REQUIRED WORK
An exact copy of all the data is the required output.

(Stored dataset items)
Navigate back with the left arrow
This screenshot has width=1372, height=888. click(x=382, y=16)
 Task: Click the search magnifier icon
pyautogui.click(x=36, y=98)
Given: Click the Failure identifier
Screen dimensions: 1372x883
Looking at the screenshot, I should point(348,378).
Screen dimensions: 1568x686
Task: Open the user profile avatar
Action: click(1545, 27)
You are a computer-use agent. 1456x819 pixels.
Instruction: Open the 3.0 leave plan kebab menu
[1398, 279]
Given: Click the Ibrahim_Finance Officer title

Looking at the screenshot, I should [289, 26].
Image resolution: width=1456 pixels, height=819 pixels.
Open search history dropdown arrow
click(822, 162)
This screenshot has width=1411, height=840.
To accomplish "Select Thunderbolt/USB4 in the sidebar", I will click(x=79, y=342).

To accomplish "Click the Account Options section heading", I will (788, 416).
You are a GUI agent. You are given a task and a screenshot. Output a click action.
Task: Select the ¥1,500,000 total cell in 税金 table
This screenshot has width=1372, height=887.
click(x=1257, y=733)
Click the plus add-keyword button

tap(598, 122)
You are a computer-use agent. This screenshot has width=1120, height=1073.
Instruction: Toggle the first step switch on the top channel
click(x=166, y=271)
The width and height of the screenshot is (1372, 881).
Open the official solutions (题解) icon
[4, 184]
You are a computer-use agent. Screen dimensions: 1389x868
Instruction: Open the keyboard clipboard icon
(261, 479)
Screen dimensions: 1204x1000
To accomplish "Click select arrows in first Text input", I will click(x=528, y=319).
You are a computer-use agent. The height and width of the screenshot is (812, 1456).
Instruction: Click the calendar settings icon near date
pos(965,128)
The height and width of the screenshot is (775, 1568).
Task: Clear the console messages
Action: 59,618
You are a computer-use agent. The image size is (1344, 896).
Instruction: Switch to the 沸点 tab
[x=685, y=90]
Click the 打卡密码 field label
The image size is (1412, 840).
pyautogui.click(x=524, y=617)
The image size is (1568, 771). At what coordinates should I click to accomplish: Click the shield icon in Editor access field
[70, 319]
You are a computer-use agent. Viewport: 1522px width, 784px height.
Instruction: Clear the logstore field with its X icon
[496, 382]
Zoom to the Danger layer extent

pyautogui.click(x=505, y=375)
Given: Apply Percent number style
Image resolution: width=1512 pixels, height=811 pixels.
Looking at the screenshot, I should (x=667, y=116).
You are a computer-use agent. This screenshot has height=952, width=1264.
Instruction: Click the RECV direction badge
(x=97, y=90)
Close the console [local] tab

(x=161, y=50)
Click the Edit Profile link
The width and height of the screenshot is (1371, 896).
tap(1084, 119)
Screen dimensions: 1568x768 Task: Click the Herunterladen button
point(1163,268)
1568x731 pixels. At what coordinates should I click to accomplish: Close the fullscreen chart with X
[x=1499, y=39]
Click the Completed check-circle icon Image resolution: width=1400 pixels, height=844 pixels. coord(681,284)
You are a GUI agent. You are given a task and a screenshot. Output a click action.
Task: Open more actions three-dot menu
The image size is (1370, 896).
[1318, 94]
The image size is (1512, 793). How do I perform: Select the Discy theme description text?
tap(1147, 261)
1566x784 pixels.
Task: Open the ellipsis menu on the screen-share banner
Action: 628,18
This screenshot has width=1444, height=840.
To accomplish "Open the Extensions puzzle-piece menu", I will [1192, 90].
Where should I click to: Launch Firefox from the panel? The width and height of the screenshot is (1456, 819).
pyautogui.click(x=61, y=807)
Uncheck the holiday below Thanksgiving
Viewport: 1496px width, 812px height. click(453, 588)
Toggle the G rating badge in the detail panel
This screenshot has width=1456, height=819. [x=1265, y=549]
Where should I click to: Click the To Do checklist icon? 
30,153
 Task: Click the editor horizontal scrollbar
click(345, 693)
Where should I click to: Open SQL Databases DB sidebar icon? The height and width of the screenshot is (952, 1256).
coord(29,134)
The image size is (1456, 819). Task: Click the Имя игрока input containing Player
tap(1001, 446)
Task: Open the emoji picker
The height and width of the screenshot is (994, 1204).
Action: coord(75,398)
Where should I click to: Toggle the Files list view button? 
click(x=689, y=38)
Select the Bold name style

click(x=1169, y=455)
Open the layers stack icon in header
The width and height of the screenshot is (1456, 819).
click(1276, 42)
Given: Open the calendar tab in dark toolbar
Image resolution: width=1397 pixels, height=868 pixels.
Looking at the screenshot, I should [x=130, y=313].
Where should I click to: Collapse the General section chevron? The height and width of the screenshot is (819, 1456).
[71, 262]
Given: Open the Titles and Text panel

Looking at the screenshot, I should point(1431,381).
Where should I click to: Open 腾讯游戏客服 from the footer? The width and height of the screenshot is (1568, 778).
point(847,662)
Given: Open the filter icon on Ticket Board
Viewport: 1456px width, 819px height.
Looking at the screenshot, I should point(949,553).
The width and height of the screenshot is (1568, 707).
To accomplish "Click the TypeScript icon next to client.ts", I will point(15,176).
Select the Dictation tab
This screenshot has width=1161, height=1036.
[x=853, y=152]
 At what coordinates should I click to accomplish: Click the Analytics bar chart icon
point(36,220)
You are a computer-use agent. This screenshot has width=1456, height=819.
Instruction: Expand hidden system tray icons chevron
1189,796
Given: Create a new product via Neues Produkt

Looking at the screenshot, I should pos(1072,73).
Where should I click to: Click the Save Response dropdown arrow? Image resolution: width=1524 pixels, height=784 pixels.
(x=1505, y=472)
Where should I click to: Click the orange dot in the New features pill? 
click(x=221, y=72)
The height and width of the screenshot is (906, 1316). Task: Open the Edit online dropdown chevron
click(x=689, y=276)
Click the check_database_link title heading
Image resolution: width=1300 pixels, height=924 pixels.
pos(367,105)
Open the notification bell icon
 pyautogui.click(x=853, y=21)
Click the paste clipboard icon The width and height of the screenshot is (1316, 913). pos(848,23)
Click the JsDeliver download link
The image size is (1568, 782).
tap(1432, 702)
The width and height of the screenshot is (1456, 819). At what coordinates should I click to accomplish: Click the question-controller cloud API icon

RESPONSE AREA
Navigate back with the left arrow
This screenshot has width=1372, height=888. click(x=382, y=16)
 Task: Click the search magnifier icon
pyautogui.click(x=36, y=98)
Given: Click the Failure identifier
Screen dimensions: 1372x883
Looking at the screenshot, I should point(348,378).
Screen dimensions: 1568x686
Task: Open the user profile avatar
Action: click(1545, 27)
You are a computer-use agent. 1456x819 pixels.
Instruction: Open the 3.0 leave plan kebab menu
[1398, 279]
Given: Click the Ibrahim_Finance Officer title

Looking at the screenshot, I should [289, 26].
Image resolution: width=1456 pixels, height=819 pixels.
Open search history dropdown arrow
click(822, 162)
This screenshot has width=1411, height=840.
To accomplish "Select Thunderbolt/USB4 in the sidebar", I will click(x=79, y=342).

To accomplish "Click the Account Options section heading", I will (788, 416).
You are a GUI agent. You are given a task and a screenshot. Output a click action.
Task: Select the ¥1,500,000 total cell in 税金 table
This screenshot has width=1372, height=887.
click(x=1257, y=733)
Click the plus add-keyword button

tap(598, 122)
You are a computer-use agent. This screenshot has width=1120, height=1073.
Instruction: Toggle the first step switch on the top channel
click(x=166, y=271)
The width and height of the screenshot is (1372, 881).
Open the official solutions (题解) icon
[4, 184]
You are a computer-use agent. Screen dimensions: 1389x868
Instruction: Open the keyboard clipboard icon
(261, 479)
Screen dimensions: 1204x1000
To accomplish "Click select arrows in first Text input", I will click(x=528, y=319).
You are a computer-use agent. The height and width of the screenshot is (812, 1456).
Instruction: Click the calendar settings icon near date
pos(965,128)
The height and width of the screenshot is (775, 1568).
Task: Clear the console messages
Action: 59,618
You are a computer-use agent. The image size is (1344, 896).
Instruction: Switch to the 沸点 tab
[x=685, y=90]
Click the 打卡密码 field label
The image size is (1412, 840).
pyautogui.click(x=524, y=617)
The image size is (1568, 771). At what coordinates should I click to accomplish: Click the shield icon in Editor access field
[70, 319]
You are a computer-use agent. Viewport: 1522px width, 784px height.
Instruction: Clear the logstore field with its X icon
[496, 382]
Zoom to the Danger layer extent

pyautogui.click(x=505, y=375)
Given: Apply Percent number style
Image resolution: width=1512 pixels, height=811 pixels.
Looking at the screenshot, I should (x=667, y=116).
You are a computer-use agent. This screenshot has height=952, width=1264.
Instruction: Click the RECV direction badge
(x=97, y=90)
Close the console [local] tab

(x=161, y=50)
Click the Edit Profile link
The width and height of the screenshot is (1371, 896).
tap(1084, 119)
Screen dimensions: 1568x768 Task: Click the Herunterladen button
point(1163,268)
1568x731 pixels. At what coordinates should I click to accomplish: Close the fullscreen chart with X
[x=1499, y=39]
Click the Completed check-circle icon Image resolution: width=1400 pixels, height=844 pixels. coord(681,284)
You are a GUI agent. You are given a task and a screenshot. Output a click action.
Task: Open more actions three-dot menu
The image size is (1370, 896).
[1318, 94]
The image size is (1512, 793). How do I perform: Select the Discy theme description text?
tap(1147, 261)
1566x784 pixels.
Task: Open the ellipsis menu on the screen-share banner
Action: 628,18
This screenshot has width=1444, height=840.
To accomplish "Open the Extensions puzzle-piece menu", I will [1192, 90].
Where should I click to: Launch Firefox from the panel? The width and height of the screenshot is (1456, 819).
pyautogui.click(x=61, y=807)
Uncheck the holiday below Thanksgiving
Viewport: 1496px width, 812px height. click(453, 588)
Toggle the G rating badge in the detail panel
This screenshot has width=1456, height=819. [x=1265, y=549]
Where should I click to: Click the To Do checklist icon? 
30,153
 Task: Click the editor horizontal scrollbar
click(345, 693)
Where should I click to: Open SQL Databases DB sidebar icon? The height and width of the screenshot is (952, 1256).
coord(29,134)
The image size is (1456, 819). Task: Click the Имя игрока input containing Player
tap(1001, 446)
Task: Open the emoji picker
The height and width of the screenshot is (994, 1204).
Action: coord(75,398)
Where should I click to: Toggle the Files list view button? 
click(x=689, y=38)
Select the Bold name style

click(x=1169, y=455)
Open the layers stack icon in header
The width and height of the screenshot is (1456, 819).
click(1276, 42)
Given: Open the calendar tab in dark toolbar
Image resolution: width=1397 pixels, height=868 pixels.
Looking at the screenshot, I should [x=130, y=313].
Where should I click to: Collapse the General section chevron? The height and width of the screenshot is (819, 1456).
[71, 262]
Given: Open the Titles and Text panel

Looking at the screenshot, I should point(1431,381).
Where should I click to: Open 腾讯游戏客服 from the footer? The width and height of the screenshot is (1568, 778).
point(847,662)
Given: Open the filter icon on Ticket Board
Viewport: 1456px width, 819px height.
Looking at the screenshot, I should point(949,553).
The width and height of the screenshot is (1568, 707).
To accomplish "Click the TypeScript icon next to client.ts", I will point(15,176).
Select the Dictation tab
This screenshot has width=1161, height=1036.
[x=853, y=152]
 At what coordinates should I click to accomplish: Click the Analytics bar chart icon
point(36,220)
You are a computer-use agent. This screenshot has width=1456, height=819.
Instruction: Expand hidden system tray icons chevron
1189,796
Given: Create a new product via Neues Produkt

Looking at the screenshot, I should pos(1072,73).
Where should I click to: Click the Save Response dropdown arrow? Image resolution: width=1524 pixels, height=784 pixels.
(x=1505, y=472)
Where should I click to: Click the orange dot in the New features pill? 
click(x=221, y=72)
The height and width of the screenshot is (906, 1316). Task: Open the Edit online dropdown chevron
click(x=689, y=276)
Click the check_database_link title heading
Image resolution: width=1300 pixels, height=924 pixels.
pos(367,105)
Open the notification bell icon
 pyautogui.click(x=853, y=21)
Click the paste clipboard icon The width and height of the screenshot is (1316, 913). pos(848,23)
Click the JsDeliver download link
The image size is (1568, 782).
tap(1432, 702)
The width and height of the screenshot is (1456, 819). At what coordinates should I click to accomplish: Click the question-controller cloud API icon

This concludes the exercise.